Transfer pricing is done so that each of the divisions or independent businesses in an organization can generate a separate profit. The profitability of a division or a subsidiary depends on the prices at which the inter-company transactions occur. It also enables performance evaluation. Transfer pricing allows companies to avoid paying taxes unnecessarily for the best financial outcome.
How's the transfer price determined?
A transfer price is usually the market price of a good or service. Multinational companies are legally allowed to allocate their earnings between their various subsidiaries and divisions through transfer pricing.
The OECD (Organization for Economic Co-operation and Development) is responsible for regulating transfer pricing for multinational organizations. It specifies that these controlled transactions must follow the arm’s length principle. According to the principle, a company must charge a similar price for a controlled transaction as an uncontrolled transaction made by a third party. It implies charging a fair market price.
The OECD has also outlined five primary transfer pricing methods:
- Comparable uncontrolled price method
- Resale price method
- Cost plus method
- Comparable profits method
- Profit split method
What does the IRS say about transfer pricing?

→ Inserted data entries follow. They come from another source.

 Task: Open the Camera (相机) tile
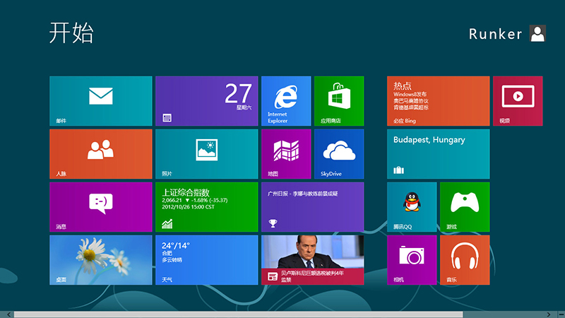[411, 259]
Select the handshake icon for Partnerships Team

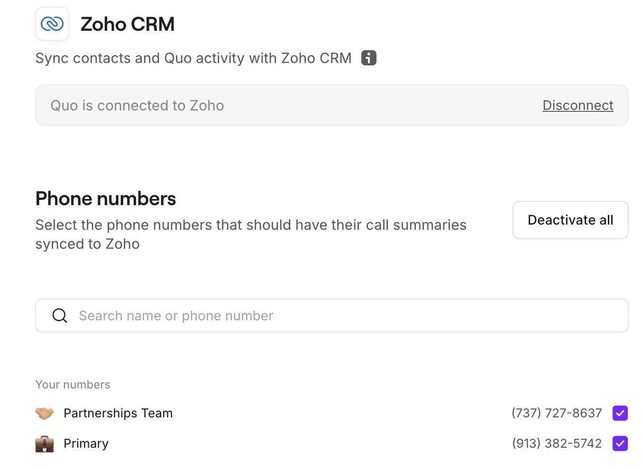click(45, 413)
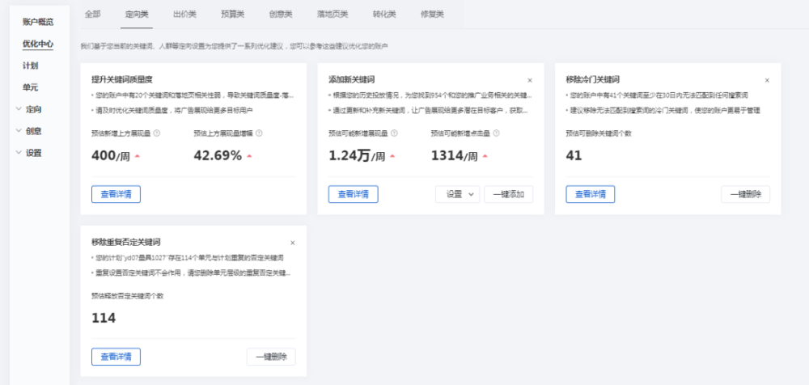Screen dimensions: 809x385
Task: Switch to the 全部 tab
Action: (93, 15)
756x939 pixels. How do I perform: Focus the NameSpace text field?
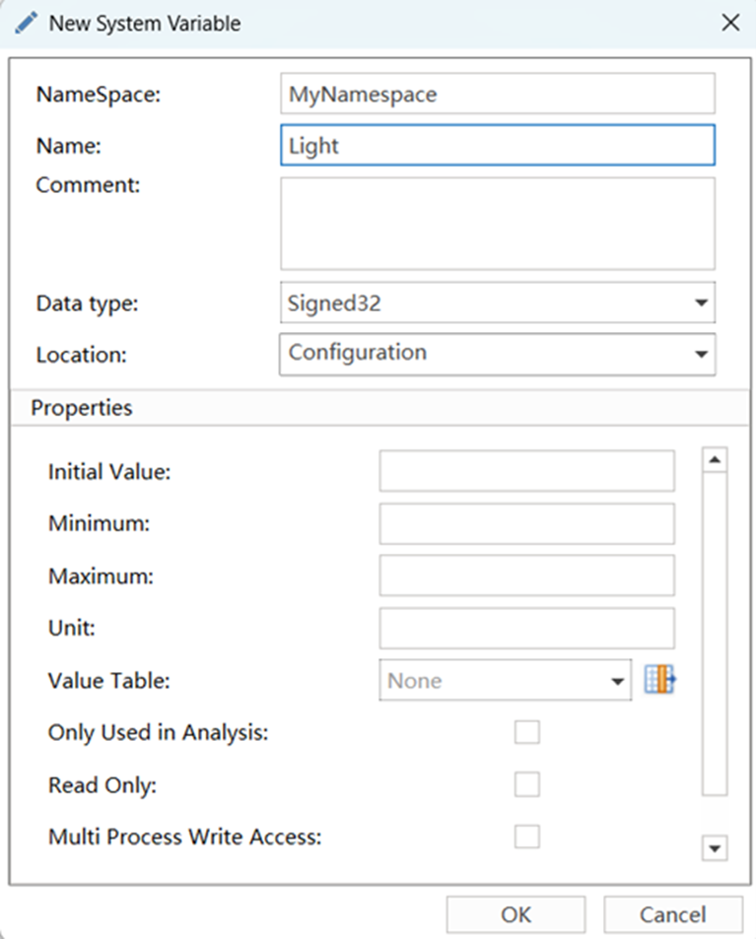pos(497,95)
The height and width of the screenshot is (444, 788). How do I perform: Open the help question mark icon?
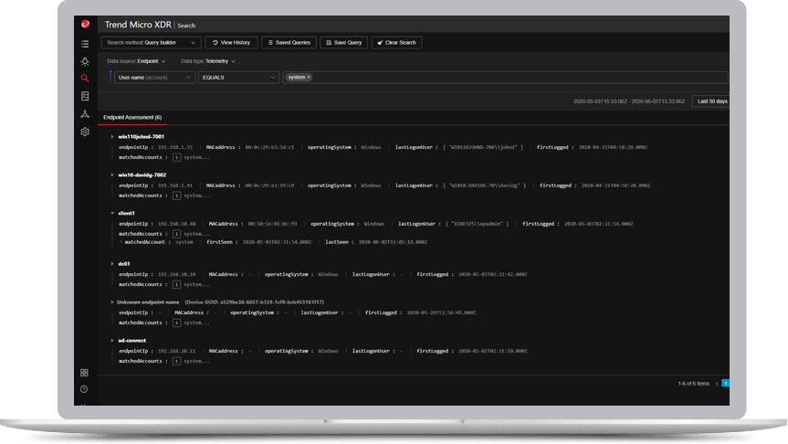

Since transfer pricing can alter tax calculations significantly, it's important to understand what the IRS says about the transfer pricing rules. According to the IRS, transfer pricing should be the same between intercompany transactions as the company would charge for any other transaction done outside the company. The financial reporting of transfer pricing has strict guidelines and is closely watched by tax authorities.
There are several examples of high-profile cases where the litigation is ongoing between the IRS and big companies regarding the treatment of transfer pricing. The dispute between Meta (formerly Facebook) and the IRS has been ongoing. The IRS alleges that Meta undervalued intangible assets that were allocated to its Irish subsidiary. According to the company’s estimates, a loss in the case could result in an overall tax liability of around $9 billion, plus interest and penalties.
What skills are required for transfer pricing jobs?
Transfer pricing is quite complex and involve many technicalities. You have to navigate international regulations and numerous calculation methods. A great deal of technical expertise and first-hand experience is required for transfer pricing jobs. Moreover, due to the growing international trade and significance of transfer pricing, the demand for transfer pricing jobs is on the rise.